El desarrollo de ambas ciudades estuvo siempre entrelazado, y el comercio fronterizo se convirtió en uno de los motores de la economía local. Pedro Juan Caballero se consolidó así como un activo centro comercial y como uno de los pasos fronterizos más característicos de Sudamérica, donde la frontera, lejos de separar, integra la vida cotidiana de dos pueblos vecinos.
La Pedro Juan Caballero de hoy es una ciudad dinámica, capital del departamento de Amambay y uno de los grandes polos del comercio fronterizo del Paraguay. Su vida económica gira en gran medida en torno al intercambio con el Brasil, con tiendas y galerías que atraen compradores de ambos lados de la frontera, y su atmósfera binacional sigue siendo su sello más característico.
Más allá del comercio, la ciudad ofrece al visitante una experiencia cultural rica: la mezcla de idiomas y costumbres, la gastronomía que combina lo paraguayo y lo brasileño, y la posibilidad de vivir de cerca la dinámica de una frontera abierta y viva. La identidad mestiza de Amambay, fruto de siglos de contacto entre los dos países, se respira en cada rincón.

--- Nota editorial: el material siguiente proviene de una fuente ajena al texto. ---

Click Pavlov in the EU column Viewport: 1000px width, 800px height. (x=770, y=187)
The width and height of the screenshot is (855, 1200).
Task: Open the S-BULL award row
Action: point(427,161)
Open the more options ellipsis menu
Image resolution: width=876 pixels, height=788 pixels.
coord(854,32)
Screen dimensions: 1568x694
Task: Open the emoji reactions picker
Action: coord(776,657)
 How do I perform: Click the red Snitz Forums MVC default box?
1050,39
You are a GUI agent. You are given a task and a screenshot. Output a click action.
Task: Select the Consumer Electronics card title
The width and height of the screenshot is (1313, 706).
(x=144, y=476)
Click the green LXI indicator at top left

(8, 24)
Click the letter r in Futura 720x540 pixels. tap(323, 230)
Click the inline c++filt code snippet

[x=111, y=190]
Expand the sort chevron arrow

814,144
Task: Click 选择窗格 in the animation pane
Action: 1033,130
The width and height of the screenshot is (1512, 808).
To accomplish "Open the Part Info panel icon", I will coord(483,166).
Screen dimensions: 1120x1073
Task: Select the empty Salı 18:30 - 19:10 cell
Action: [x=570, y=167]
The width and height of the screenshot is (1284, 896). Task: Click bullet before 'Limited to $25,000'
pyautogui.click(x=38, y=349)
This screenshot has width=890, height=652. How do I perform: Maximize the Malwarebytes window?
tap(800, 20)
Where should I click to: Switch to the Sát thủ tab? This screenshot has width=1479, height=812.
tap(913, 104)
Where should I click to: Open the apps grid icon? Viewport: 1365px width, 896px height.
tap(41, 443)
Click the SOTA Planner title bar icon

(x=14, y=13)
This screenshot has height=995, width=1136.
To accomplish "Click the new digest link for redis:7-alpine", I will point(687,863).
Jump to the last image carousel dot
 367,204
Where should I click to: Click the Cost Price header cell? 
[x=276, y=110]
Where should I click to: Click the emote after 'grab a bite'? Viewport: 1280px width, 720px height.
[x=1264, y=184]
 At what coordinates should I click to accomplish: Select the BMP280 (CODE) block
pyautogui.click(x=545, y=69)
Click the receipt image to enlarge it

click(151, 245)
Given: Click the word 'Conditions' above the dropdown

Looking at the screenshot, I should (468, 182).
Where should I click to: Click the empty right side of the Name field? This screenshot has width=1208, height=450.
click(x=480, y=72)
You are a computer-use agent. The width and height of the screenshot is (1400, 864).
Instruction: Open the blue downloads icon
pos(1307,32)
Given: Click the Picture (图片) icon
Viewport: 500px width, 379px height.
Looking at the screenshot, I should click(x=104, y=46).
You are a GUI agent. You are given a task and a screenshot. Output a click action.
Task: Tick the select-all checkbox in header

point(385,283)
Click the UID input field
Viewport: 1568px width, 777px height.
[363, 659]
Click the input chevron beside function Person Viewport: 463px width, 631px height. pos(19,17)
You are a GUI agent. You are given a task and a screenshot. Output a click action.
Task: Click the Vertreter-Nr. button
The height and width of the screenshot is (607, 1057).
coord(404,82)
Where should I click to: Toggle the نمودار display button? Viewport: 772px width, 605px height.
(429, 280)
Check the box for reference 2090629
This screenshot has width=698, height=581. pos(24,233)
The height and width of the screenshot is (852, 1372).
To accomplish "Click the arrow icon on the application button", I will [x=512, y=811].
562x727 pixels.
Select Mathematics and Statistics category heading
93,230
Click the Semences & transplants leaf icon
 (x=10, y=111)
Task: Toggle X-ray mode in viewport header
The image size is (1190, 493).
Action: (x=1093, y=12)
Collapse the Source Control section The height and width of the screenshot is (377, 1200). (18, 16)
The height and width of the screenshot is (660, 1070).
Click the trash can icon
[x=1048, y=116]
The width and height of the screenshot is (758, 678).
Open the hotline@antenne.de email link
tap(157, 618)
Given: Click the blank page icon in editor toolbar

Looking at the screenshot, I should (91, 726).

A ese atractivo se suma el enorme peso histórico y natural de la región, encabezado por el Parque Nacional Cerro Corá, lugar de memoria patria por excelencia. Así, la ciudad combina hoy su vocación comercial y su carácter fronterizo con un patrimonio histórico y natural de primer orden, lo que la convierte en una puerta singular para conocer el norte del Paraguay y uno de los capítulos más decisivos de su historia.